Gosto dele. Ao contrário da maioria dos políticos é frio, calado e inflexível. Como alguém dizia, (á imagem da razão e da filosofia), é ordem e sistema.
No entanto, há aspectos que o Pais deveria forçar a corrigir:
o Eventualmente a OTA e o TGV
o Influência (da loucura) da tendência ultra-beata (ultra liberal do Compromisso Portugal) que parecem influenciar a governação, em alguns aspectos
o Apesar da globalização, somos um País pobre (na economia ocidental), na periferia da Europa, que devemos combater, ainda com mais tenacidade.
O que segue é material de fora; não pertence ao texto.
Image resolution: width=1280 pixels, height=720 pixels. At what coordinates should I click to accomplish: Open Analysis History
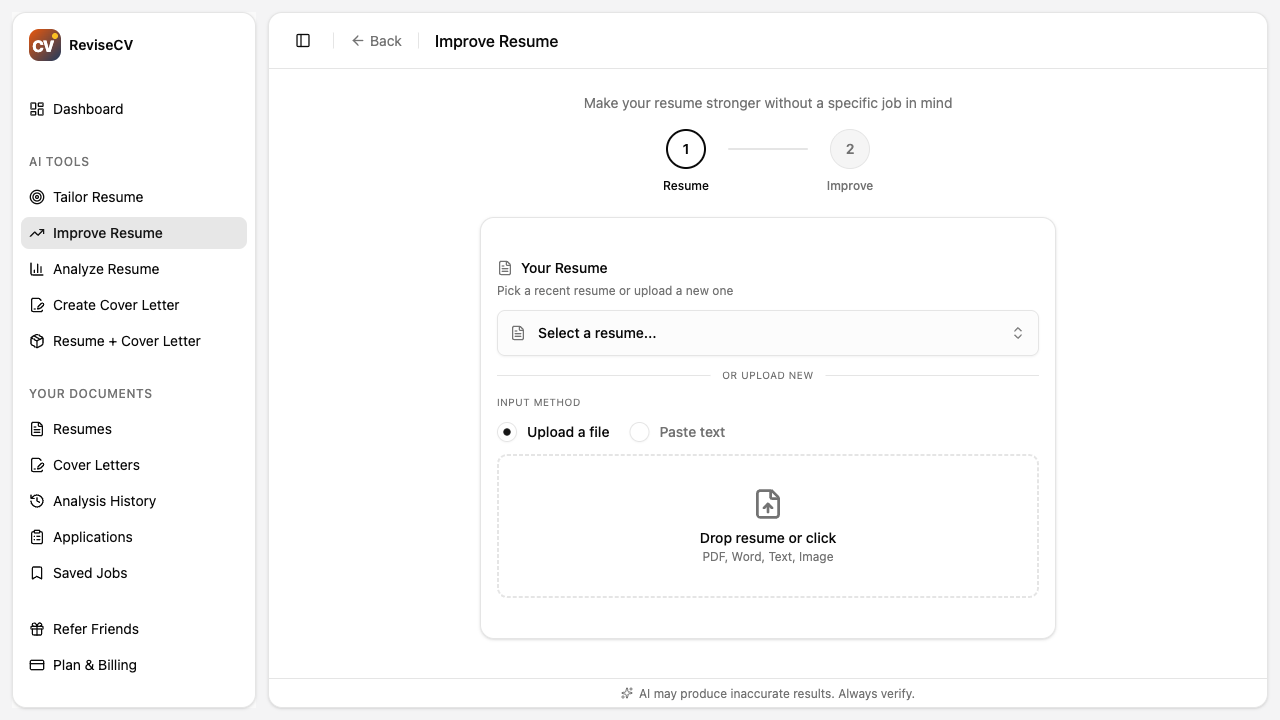pos(104,501)
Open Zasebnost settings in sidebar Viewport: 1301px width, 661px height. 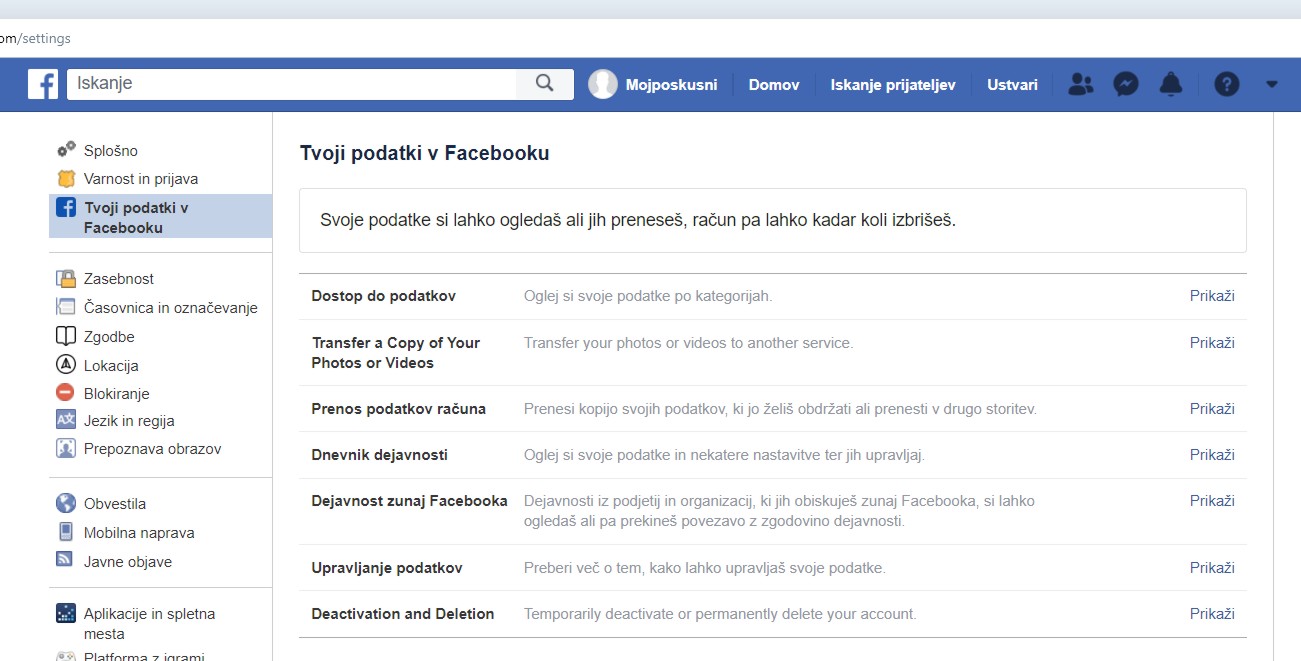click(118, 279)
o Tem-se lutado por menor défice, sobretudo por corte de injustiças na classe média (e média alta, funcionários público incluídos). Os ricos e muito ricos têm passado ao lado da colaboração no combate à crise (a ver vamos o que dá a correcção do IRC dos Bancos, muito céptico).
o Há muitos Países dentro de um Pais.
o Devemos dar protecção (a todo o custo) mas também exigência, para os mais indigentes. Há muitos pobres que não fazem tudo o que poderiam para melhorar as suas vidas.
o Mas também temos quadros, empresários (de pequenas e médias empresas, que não foram ao Beato), técnicos, professores, etc muito competentes, empenhados e ao nível dos melhores, mas silenciosos. Tem que se dar voz a estas pessoas e menos aos Sindicatos e ao Convento do Beato.
o 49% de insucesso na escolaridade obrigatória deveria forçar a desviar as atenções do PIB/Défice. Porque será que a Comissão Europeia não cria um pacto de estabilidade escolar. Este sim, deveria se o verdadeiro compromisso para Portugal.
Também gostaria de referir um aspecto que me irrita profundamente.
Apesar de estarmos numa posição confortável a nível mundial (à volta da posição 30) as pessoas deste Pais precisam, urgentemente, de viver melhor.
A visão financeira (trimestral) que a “qualidade” de um Pais se mede apenas pelo PIB é absurda (ao menos estendamos a análise ao PIB per capita).
Colhi os seguintes dados de http://www.who.int/en/.
Vejamos o que pode ser a manipulação dos números (torturar os dados de forma a responderem como nos convém, a propósito convém ver http://video.google.com/videoplay?docid=4237353244338529080):
A Finlândia:
Total population: 5,249,000; GDP per capita (Intl $, 2004): 30,415;
Total health expenditure per capita (Intl $, 2003): 2,108; Total health expenditure as % of GDP (2003): 7.4
Portugal:
Total population: 10,495,000; GDP per capita (Intl $, 2004): 19,475
Total health expenditure per capita (Intl $, 2003): 1,791; Total health expenditure as % of GDP (2003): 9.6
Conclusões:
Se tivéssemos metade da nossa população actual (ou seja igual à da Finlândia) seríamos mais ricos que eles.
Gastamos mais 2,2% em saúde (em % do PIB) mas gastamos menos (Intl $, 2003) 0,317 por pessoa.

O que o pais precisa não é apenas de controlo orçamental. Precisa de coragem, honestidade, de elevar, a todo o custo, o nível de formação médio da população e deixar de lado a postura do desenrasca.
Termino, de forma a corroborar o aspecto da coragem, que em muitos aspectos falta ao nosso Pais (e ainda mais aos políticos), com um poema de Mário Cesariny.
http://fumacas.weblog.com.pt/arquivo/127069.html
O que vai parar o José Sócrates será o desgaste inexorável do tempo. Mais uma legislatura e pronto. Adeus.